- **EXERCISE BRIEF**
Once the pictures are set aside, copy the data below exactly as it stands.

- **DATA SUPPLIED**
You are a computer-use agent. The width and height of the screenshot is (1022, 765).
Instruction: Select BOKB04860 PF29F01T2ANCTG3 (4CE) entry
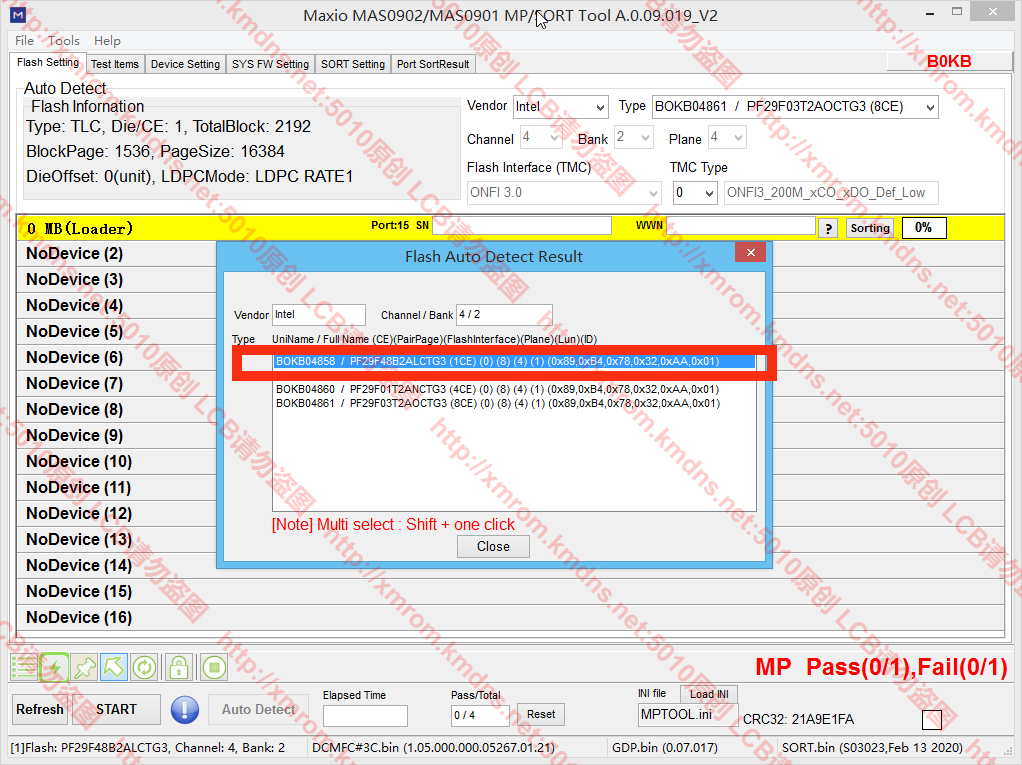(497, 389)
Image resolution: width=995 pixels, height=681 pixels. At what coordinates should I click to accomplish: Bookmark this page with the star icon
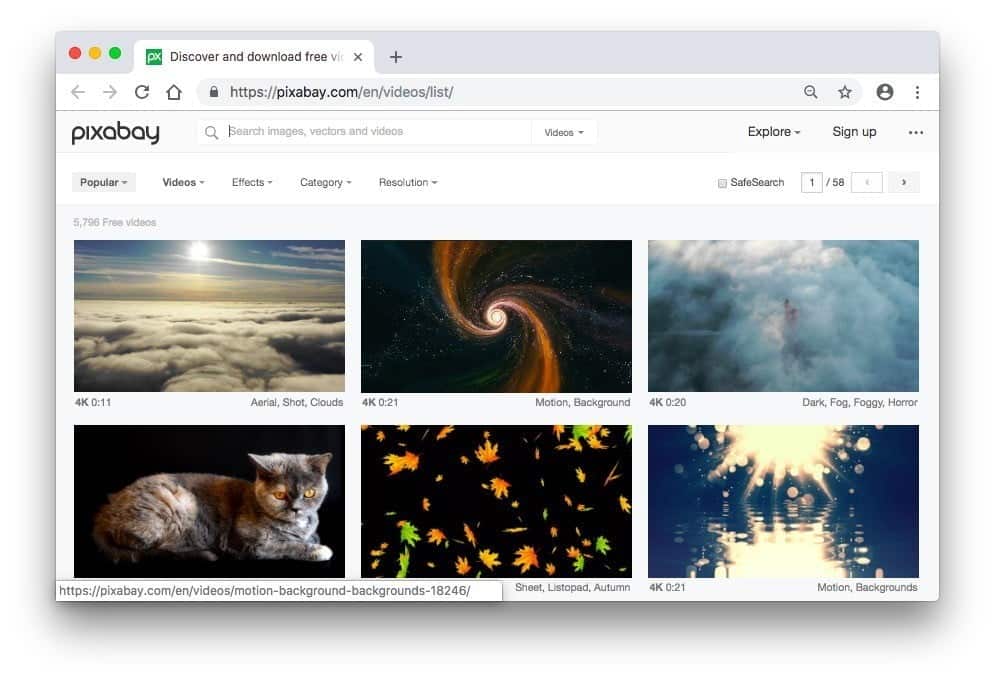pyautogui.click(x=845, y=92)
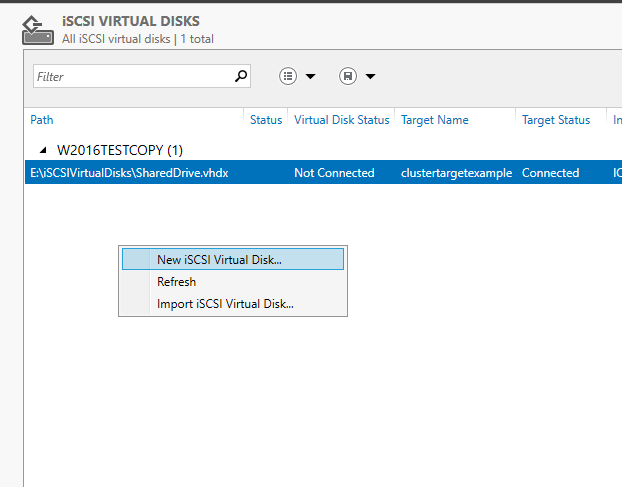Viewport: 622px width, 487px height.
Task: Select Refresh in the context menu
Action: pyautogui.click(x=177, y=282)

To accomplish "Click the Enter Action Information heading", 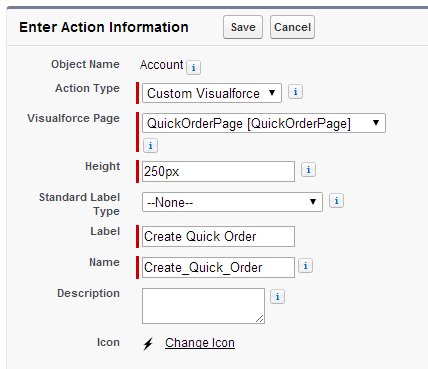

- **YOUR SOLUTION**
You are a computer-use agent. The width and height of the screenshot is (1022, 765).
Instruction: Select BOKB04860 PF29F01T2ANCTG3 (4CE) entry
(497, 389)
Image resolution: width=995 pixels, height=681 pixels. At what coordinates should I click to accomplish: Bookmark this page with the star icon
pyautogui.click(x=845, y=92)
Viewport: 622px width, 487px height.
Task: Select Refresh in the context menu
Action: pyautogui.click(x=177, y=282)

To accomplish "Click the Enter Action Information heading", 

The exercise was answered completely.